Over a coffee, we discussed several issues - the good old days, the not so good old days, the latest insider gossip, how our respective career paths had diverged, and what the future held for both of us. We also, perhaps not surprisingly, discussed at length our own former industry, the newspaper industry, specifically Irish journalism, and shared our views on what we thought was wrong with it currently.
I climbed on to my soapbox and told him that I continue to believe that newspapers have no God given right to exist. Many have gone the way of the dodo, and some Irish papers may well soon follow unless they wake up to a number of realities, including changing reader habits, the need to be much more creative about the way news is covered and what constitutes news, the need to build a brand across platforms and carry audiences from the web to print and visa versa, all in all the explosive power of the Internet and new media. Journalists also need to face up to commercial realities.
In response he said he was shocked at how easy it was for him to get a press release into a newspaper, and how easy it was to massage news in a certain direction, to the benefit of his clients. The phrase “Apple A, Apple C, Apple V” may mean nothing to most ordinary readers, but in journalistic parlance it is shorthand for lazy journalism, copying and pasting from a press release into a news story. The practice, he said, was so widespread that very often only marginal changes are made to press releases, which are topped and tailed, a byline added, and placed straight on to news pages and passed off as verified fact. He wasn’t complaining, he makes a living from it, but even he sounded shocked at how little independent questioning by journalists there is of fairly obvious spin.

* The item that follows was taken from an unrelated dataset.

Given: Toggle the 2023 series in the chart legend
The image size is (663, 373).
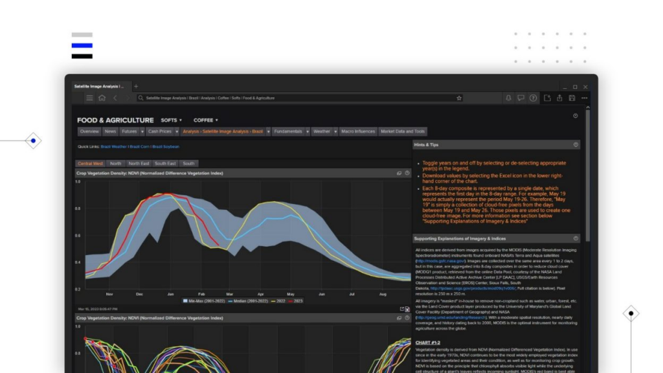Looking at the screenshot, I should (297, 300).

The reasons are many: less journalists working longer hours, lower standards, little or no investment in investigative reporting, all caused, in the main, by the recession and the collapse of property advertising. Ironically, it was the newspaper industry which in part fuelled the house prise inflation fiasco, and its journalists are rightly accused of not investigating or independently reporting on the property industry. The counter argument is that the public weren’t interested and those who did were roundly shouted down (Sunday Business Post deputy editor Richard Curran, through his RTE investigation ‘Futureshock’ was one of the few journalists to question the sustainability of house price inflation and warned of an impending crash in 2007, but the program was subject to a barrage of attacks and criticism).
Gene Kerrigan, writing in today’s Sunday Independent, makes compelling arguments about the failure of journalists, and the profession, to call it like it is, and fight PR spin. I’m lucky enough to teach some of the brightest, hungriest and most enthusiastic young trainee reporters in the country at the University of Limerick. The former Irish Independent executive editor Philip Molloy once told them they were the “future of Irish Journalism”. As part of their course they are taught to hold power to account, to ask the tough questions, uncover the facts, and report them in the public interest. Because if they don’t, no one will.
If Kerrigan is right, then it seems those basic ideals have been forgotten by most of the Irish news media.